"""
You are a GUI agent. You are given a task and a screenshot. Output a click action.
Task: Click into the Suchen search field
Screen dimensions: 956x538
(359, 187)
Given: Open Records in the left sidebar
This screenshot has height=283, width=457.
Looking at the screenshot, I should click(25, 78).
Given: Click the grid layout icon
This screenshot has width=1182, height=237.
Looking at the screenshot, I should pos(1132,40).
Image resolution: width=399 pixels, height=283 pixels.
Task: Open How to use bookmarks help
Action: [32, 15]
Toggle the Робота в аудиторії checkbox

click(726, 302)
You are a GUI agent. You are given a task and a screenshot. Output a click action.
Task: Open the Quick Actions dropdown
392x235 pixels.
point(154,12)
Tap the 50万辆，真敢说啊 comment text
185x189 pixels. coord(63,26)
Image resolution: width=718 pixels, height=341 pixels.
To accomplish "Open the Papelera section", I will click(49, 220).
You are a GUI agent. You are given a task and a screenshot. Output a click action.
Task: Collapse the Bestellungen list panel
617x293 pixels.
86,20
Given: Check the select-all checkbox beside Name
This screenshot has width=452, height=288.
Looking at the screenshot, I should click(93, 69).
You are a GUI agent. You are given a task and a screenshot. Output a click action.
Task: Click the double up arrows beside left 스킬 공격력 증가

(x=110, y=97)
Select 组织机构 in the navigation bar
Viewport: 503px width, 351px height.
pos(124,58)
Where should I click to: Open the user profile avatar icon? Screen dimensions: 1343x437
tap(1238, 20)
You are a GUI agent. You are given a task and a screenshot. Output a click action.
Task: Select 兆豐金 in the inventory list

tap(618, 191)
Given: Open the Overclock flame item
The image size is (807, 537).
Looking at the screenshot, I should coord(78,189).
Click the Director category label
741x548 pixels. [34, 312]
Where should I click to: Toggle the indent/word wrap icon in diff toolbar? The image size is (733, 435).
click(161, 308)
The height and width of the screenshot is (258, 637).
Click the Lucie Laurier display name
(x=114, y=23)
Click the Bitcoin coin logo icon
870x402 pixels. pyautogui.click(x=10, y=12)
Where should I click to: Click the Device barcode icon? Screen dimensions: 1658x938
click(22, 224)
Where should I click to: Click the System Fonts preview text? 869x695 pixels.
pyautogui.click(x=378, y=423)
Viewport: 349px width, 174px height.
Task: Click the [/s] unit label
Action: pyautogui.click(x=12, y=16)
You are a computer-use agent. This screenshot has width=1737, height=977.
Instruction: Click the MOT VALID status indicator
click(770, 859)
"""
Turn the lines into a Markdown table with the columns No. and Line, numbering each line in order and leaving out blank ones. Begin at the line that contains "Given: Open Records in the left sidebar" and stop after the line that contains "741x548 pixels. [34, 312]".

| No. | Line |
|---|---|
| 1 | Given: Open Records in the left sidebar |
| 2 | This screenshot has height=283, width=457. |
| 3 | Looking at the screenshot, I should click(25, 78). |
| 4 | Given: Click the grid layout icon |
| 5 | This screenshot has width=1182, height=237. |
| 6 | Looking at the screenshot, I should pos(1132,40). |
| 7 | Image resolution: width=399 pixels, height=283 pixels. |
| 8 | Task: Open How to use bookmarks help |
| 9 | Action: [32, 15] |
| 10 | Toggle the Робота в аудиторії checkbox |
| 11 | click(726, 302) |
| 12 | You are a GUI agent. You are given a task and a screenshot. Output a click action. |
| 13 | Task: Open the Quick Actions dropdown |
| 14 | 392x235 pixels. |
| 15 | point(154,12) |
| 16 | Tap the 50万辆，真敢说啊 comment text |
| 17 | 185x189 pixels. coord(63,26) |
| 18 | Image resolution: width=718 pixels, height=341 pixels. |
| 19 | To accomplish "Open the Papelera section", I will click(49, 220). |
| 20 | You are a GUI agent. You are given a task and a screenshot. Output a click action. |
| 21 | Task: Collapse the Bestellungen list panel |
| 22 | 617x293 pixels. |
| 23 | 86,20 |
| 24 | Given: Check the select-all checkbox beside Name |
| 25 | This screenshot has width=452, height=288. |
| 26 | Looking at the screenshot, I should click(93, 69). |
| 27 | You are a GUI agent. You are given a task and a screenshot. Output a click action. |
| 28 | Task: Click the double up arrows beside left 스킬 공격력 증가 |
| 29 | (x=110, y=97) |
| 30 | Select 组织机构 in the navigation bar |
| 31 | Viewport: 503px width, 351px height. |
| 32 | pos(124,58) |
| 33 | Where should I click to: Open the user profile avatar icon? Screen dimensions: 1343x437 |
| 34 | tap(1238, 20) |
| 35 | You are a GUI agent. You are given a task and a screenshot. Output a click action. |
| 36 | Task: Select 兆豐金 in the inventory list |
| 37 | tap(618, 191) |
| 38 | Given: Open the Overclock flame item |
| 39 | The image size is (807, 537). |
| 40 | Looking at the screenshot, I should coord(78,189). |
| 41 | Click the Director category label |
| 42 | 741x548 pixels. [34, 312] |